As the US plans to send Egypt four more F-16 fighter jets to Egypt, despite their military having ousted Muslim Brotherhood member and former President of Egypt Mohamed Morsi, Senator Rand Paul (R-KY) introduced legislation to prohibit the United States from sending foreign assistance to the government of Egypt.
“Egypt is the latest example of the Obama Administration’s misguided foreign policy,” Sen. Paul said. “The overthrow of the Egyptian government was a coup d’état, and the law is clear that when a coup takes place, foreign aid must stop. But, the President still plans to continue to send aid to Egypt, at a pace of more than $1.3 billion per year. By the President’s refusal to call the situation in Egypt a ‘coup’ and continuing the flow of foreign assistance to Egypt, he is forthrightly saying ‘I am ignoring the rule of law.’”
Earlier this year, the Senate voted against an amendment introduced by Sen.
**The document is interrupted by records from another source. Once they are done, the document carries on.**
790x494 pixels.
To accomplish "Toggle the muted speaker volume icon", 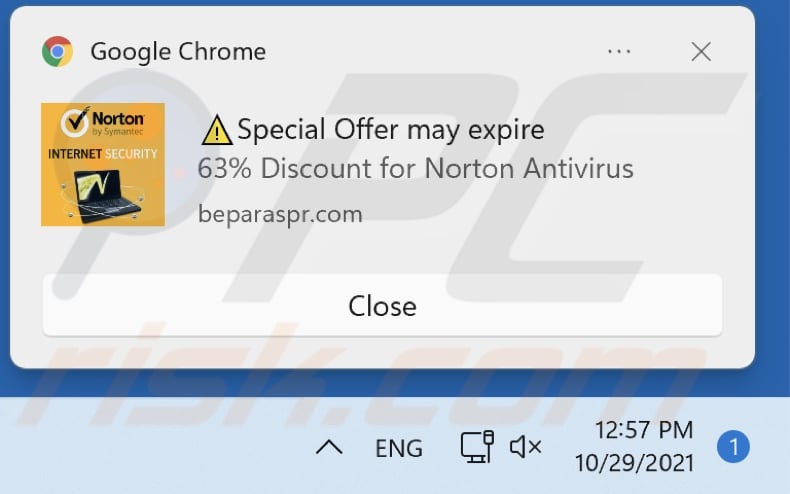I will tap(525, 447).
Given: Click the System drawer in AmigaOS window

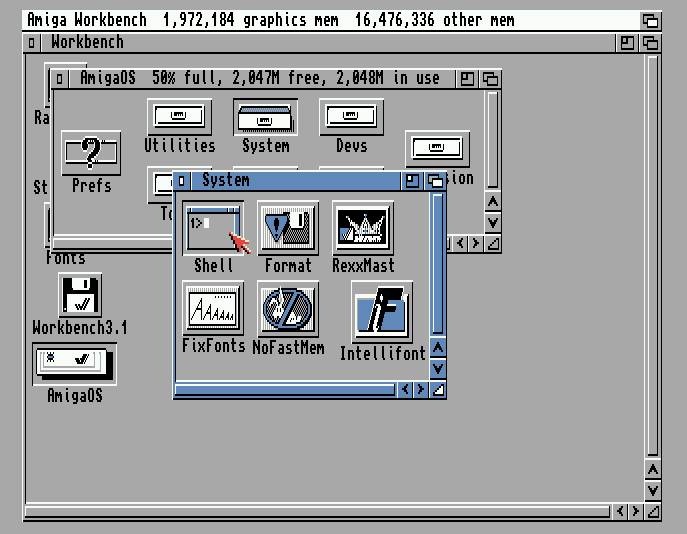Looking at the screenshot, I should [265, 117].
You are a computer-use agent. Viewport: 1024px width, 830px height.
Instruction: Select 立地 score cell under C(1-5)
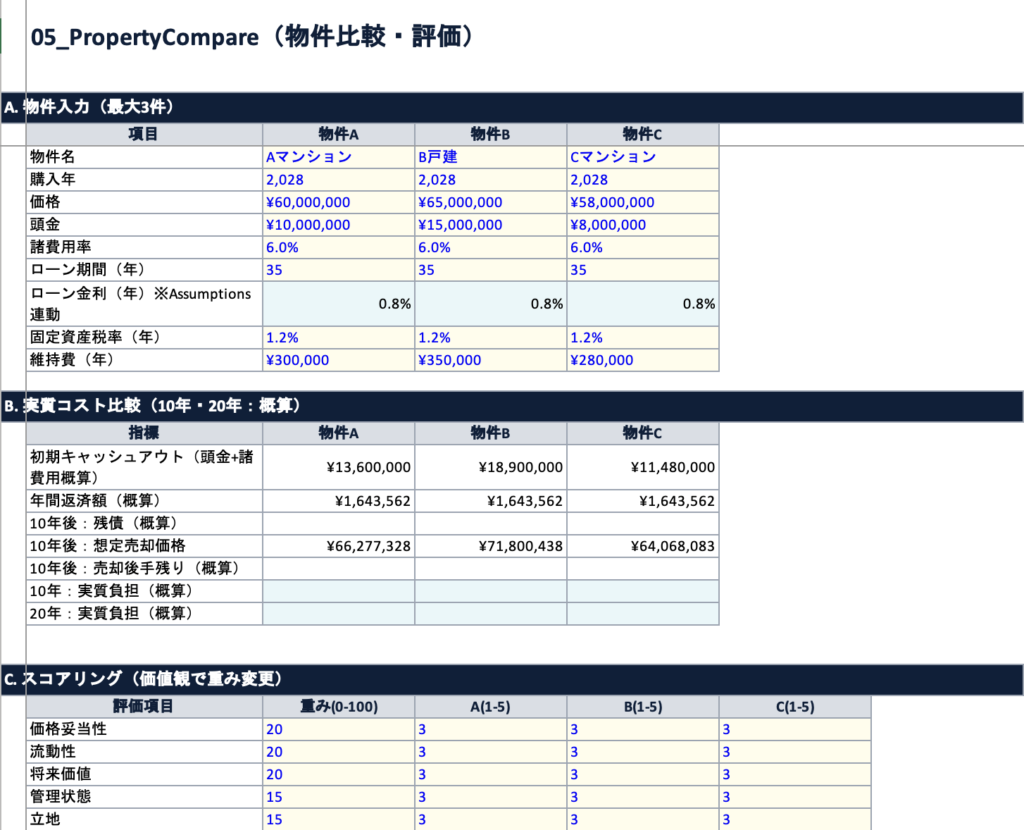coord(794,819)
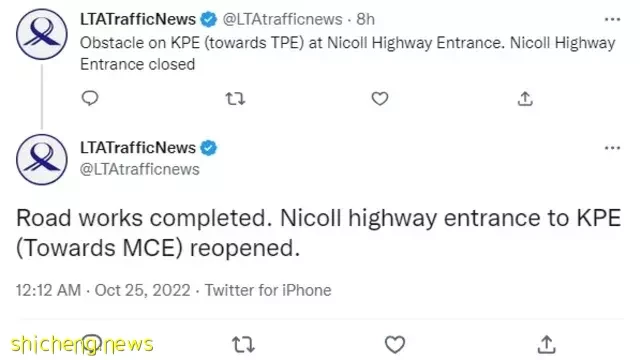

Paul that would have prohibited the U.S. government from selling F-16 military aircraft, M1 tanks, and similar military weapons to the Egyptian government.
According to the legislation titled “Egyptian Military Coup Act of 2013,” introduced by Senator Paul point out that “On July 3, 2013, the military of Egypt removed the democratically elected President of Egypt, arrested his supporters, and suspended the Constitution of Egypt. These actions fit the definition of a military coup d’etat.”
The legislation goes on to point out:
Pursuant to section 7008 of the Department of State, Foreign Operations, and Related Programs Act, 2012 (division I of Public Law 112–74; 125 Stat. 1195), the United States is legally prohibited from providing foreign assistance to any country whose duly elected head of government is deposed by a military coup d’etat, or removed in such a way that the military plays a decisive role.
Paul’s legislation points out that the US has suspended aid to other countries in the past who have undergone military coups d’etats, including the Ivory Coast, the Central African Republic, Thailand, Mali, Fiji, and Honduras.
Senator Paul’s legislation also says that in addition to the restrictions of section 7008 of the Department of State, Foreign Operations, and Related Programs Act, 2012 there are other additional restrictions that should be carried out. He lists the following:
- Deliveries of defense articles currently slated for transfer to Egyptian Ministry of Defense (MOD) and Ministry of Interior (MOI) shall be suspended until the President certifies to Congress that democratic national elections have taken place in Egypt followed by a peaceful transfer of power.
- Provision of defense services to Egyptian MOD and MOI shall be halted immediately until the President certifies to Congress that democratic national elections have taken place in Egypt followed by a peaceful transfer of power.
- Processing of draft Letters of Offer and Acceptance (LOAs) for future arms sales to Egyptian MOD and MOI entities shall be halted until the President certifies to Congress that democratic national elections have taken place in Egypt followed by a peaceful transfer of power.
- All costs associated with the delays in deliveries and provision of services required under subparagraphs (A) through (C) shall be borne by the Government of Egypt.
Rand Paul, like his father, has called for a halt of aid to foreign countries, especially Muslim countries. He has stood up to the Democrats over the issue of foreign aid and been attacked by liberal RINOs for doing so. He has slammed Senator John McCain for posing for pictures with terrorists that Barack Obama and State Secretary John Kerry want to send foreign aid to in Syria. In fact, Paul was one of four senators who introduced a bill to block military funds to Syria.
I’m hopeful that he will get the backing of many members in the Senate, but I’m not holding my breath. However, I don’t think we should hold our collective breaths on this one. Contact your senator and tell them to get behind this effort. After all, it’s your money we’re talking about.